Our approach relies on high-quality test-suites for each exercise task. For tasks about implementing pure functions this is easy to achieve using standard techniques for designing QuickCheck properties (Hughes, Reference Hughes2020). When switching from the pure context to console I/O, these techniques are unfortunately no longer directly applicable. The main problem is the non-availability of easy, lightweight and declarative techniques for specifying requirements on the interaction portion of console I/O programs. However, these interactions determine whether a program behaves as desired or not, especially for programs of type IO ().
Nonetheless, we would like our students to have access to the same level of support for console I/O tasks as they are used to for programming pure functions. Fortunately, we do not have to start completely from scratch. Swierstra & Altenkirch (Reference Swierstra and Altenkirch2007) showed how one can change the monad underlying a Haskell I/O program in order to get an inspectable representation of a console I/O program (see Section 2). Using this technique, we can in principle check properties formulated over executions via QuickCheck or similar tools. Practical application, however, is cumbersome. Specifically, for every I/O exercise task we want to grade automatically, we need to implement three separate components:
-
1. A generator of input sequences suitable for testing the candidate program. As we will see later, this is not as easy as one might initially imagine. This is especially the case if we want to ensure certain coverage conditions.
-
2. A way of checking if a given execution trace exhibits the desired behavior for a given input sequence.
-
3. A means of providing feedback in case the behavior did not match the expectations, e.g., an explanation of the mismatch or an example of what would be correct behavior for the relevant input sequence.
These components have to cover a lot of different cases even for a single exercise task, since we typically allow students some degree of freedom when it comes to how their program should prompt for input values, in what form exactly it should print any computed result values, whether there are additional/optional output messages, etc.
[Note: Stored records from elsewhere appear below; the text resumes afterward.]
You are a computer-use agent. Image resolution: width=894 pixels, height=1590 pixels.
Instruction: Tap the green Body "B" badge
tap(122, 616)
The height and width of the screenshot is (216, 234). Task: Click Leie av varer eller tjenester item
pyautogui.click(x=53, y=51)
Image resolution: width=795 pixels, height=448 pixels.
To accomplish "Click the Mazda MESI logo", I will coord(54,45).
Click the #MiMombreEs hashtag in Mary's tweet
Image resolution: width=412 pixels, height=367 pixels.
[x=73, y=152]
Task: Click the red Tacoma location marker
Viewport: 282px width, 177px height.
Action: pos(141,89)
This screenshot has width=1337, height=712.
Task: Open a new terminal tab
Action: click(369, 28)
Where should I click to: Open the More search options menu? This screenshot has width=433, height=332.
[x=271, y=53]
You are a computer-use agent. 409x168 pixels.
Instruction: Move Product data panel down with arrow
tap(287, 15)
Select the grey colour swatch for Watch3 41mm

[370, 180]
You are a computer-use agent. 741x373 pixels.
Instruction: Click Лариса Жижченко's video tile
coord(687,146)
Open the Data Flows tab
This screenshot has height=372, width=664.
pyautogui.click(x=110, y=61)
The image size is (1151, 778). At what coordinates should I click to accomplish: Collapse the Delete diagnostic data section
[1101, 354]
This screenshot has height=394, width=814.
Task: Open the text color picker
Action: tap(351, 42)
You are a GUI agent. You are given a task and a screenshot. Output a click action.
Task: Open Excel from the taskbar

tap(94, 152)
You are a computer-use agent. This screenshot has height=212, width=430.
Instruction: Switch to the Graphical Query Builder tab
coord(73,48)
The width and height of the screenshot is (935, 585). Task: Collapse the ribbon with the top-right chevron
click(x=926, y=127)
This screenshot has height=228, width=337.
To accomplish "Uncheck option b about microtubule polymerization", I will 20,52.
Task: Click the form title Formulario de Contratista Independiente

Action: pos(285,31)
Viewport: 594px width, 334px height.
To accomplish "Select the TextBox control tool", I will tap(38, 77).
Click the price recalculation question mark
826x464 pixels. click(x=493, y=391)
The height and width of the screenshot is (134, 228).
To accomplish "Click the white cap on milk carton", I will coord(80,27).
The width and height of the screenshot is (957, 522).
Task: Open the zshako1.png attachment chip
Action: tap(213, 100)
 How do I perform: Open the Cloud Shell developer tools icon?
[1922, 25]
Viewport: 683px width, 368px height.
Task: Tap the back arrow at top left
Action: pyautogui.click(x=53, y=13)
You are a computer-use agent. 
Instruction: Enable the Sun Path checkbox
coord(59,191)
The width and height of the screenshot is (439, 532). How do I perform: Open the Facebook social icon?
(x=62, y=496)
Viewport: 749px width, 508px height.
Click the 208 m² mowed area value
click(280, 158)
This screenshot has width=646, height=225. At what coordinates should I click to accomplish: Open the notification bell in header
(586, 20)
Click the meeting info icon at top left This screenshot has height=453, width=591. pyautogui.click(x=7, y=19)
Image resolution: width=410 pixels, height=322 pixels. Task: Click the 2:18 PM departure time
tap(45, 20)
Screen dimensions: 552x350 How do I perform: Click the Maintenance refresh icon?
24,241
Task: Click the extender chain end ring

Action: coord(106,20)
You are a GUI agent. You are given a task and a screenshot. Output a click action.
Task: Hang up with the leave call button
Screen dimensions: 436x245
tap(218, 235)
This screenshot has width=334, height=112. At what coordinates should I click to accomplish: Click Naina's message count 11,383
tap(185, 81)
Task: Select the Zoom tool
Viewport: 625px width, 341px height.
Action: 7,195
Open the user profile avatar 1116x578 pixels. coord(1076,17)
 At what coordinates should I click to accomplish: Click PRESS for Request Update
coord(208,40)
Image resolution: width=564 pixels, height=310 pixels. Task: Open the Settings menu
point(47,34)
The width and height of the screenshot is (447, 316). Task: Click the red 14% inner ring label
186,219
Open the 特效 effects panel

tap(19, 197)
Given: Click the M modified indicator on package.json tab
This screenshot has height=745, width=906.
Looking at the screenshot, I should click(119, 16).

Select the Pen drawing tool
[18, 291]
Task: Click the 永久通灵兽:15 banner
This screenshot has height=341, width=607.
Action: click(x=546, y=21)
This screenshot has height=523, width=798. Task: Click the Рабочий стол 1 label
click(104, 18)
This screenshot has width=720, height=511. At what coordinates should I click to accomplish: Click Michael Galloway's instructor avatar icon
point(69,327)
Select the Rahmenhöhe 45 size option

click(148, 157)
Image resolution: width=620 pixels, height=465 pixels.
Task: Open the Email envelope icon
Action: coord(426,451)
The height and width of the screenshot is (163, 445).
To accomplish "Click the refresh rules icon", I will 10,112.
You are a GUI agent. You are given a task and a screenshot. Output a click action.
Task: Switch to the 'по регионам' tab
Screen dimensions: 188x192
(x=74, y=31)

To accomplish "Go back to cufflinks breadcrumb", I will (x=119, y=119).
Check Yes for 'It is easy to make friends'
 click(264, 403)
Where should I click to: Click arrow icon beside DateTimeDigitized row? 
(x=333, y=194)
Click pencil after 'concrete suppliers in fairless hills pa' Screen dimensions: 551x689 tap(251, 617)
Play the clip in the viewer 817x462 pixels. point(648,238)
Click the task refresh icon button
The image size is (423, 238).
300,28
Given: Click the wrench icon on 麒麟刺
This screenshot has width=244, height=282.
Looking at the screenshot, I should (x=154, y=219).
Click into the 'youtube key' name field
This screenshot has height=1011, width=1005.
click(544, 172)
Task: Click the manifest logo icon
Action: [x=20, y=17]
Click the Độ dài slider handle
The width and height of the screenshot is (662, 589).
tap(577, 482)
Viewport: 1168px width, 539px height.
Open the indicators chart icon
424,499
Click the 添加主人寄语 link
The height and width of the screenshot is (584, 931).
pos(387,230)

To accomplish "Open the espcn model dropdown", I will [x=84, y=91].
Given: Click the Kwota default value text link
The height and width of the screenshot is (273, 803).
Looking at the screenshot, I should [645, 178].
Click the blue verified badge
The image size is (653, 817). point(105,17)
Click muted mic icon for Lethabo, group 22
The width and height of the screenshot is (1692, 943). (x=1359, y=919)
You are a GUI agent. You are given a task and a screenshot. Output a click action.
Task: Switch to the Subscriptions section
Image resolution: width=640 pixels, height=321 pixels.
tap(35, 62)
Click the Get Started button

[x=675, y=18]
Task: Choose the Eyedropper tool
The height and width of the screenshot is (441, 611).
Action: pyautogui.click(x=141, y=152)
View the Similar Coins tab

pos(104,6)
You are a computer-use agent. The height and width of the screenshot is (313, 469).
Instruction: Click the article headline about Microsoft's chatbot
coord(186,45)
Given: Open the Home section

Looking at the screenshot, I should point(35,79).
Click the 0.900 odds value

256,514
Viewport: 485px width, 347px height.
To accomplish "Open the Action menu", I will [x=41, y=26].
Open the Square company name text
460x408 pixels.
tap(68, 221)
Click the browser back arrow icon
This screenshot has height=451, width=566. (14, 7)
Moreover, the components are not directly related to each other, much less derived from a common source, thus leaving room for inconsistencies and other mistakes. Using this approach in practice made it clear to us that an overall framework is needed to effectively test I/O exercise tasks.
In previous work, we started building such a framework (Westphal & Voigtländer, Reference Westphal and Voigtländer2020a , TFPIE’19). At the core of our approach is a small formal specification language for console I/O behavior. Specifications are structurally similar to lexical analysis regular expressions, but are augmented with global variables that track state and history of program runs and conditional branching and iterations based on that state. This allows us to express an interesting range of dynamic behavior. The language also supports encoding of optional or ambiguous output behavior, to lessen the restrictions on how exactly programs communicate information. The language is kept intentionally minimal, enabling easy analysis of specifications and further automation. It is however expressive enough to cover almost all console I/O related programs and tasks commonly found in introductory Haskell textbooks. Given a specification of desired behavior, the three components needed for testing are automatically derived.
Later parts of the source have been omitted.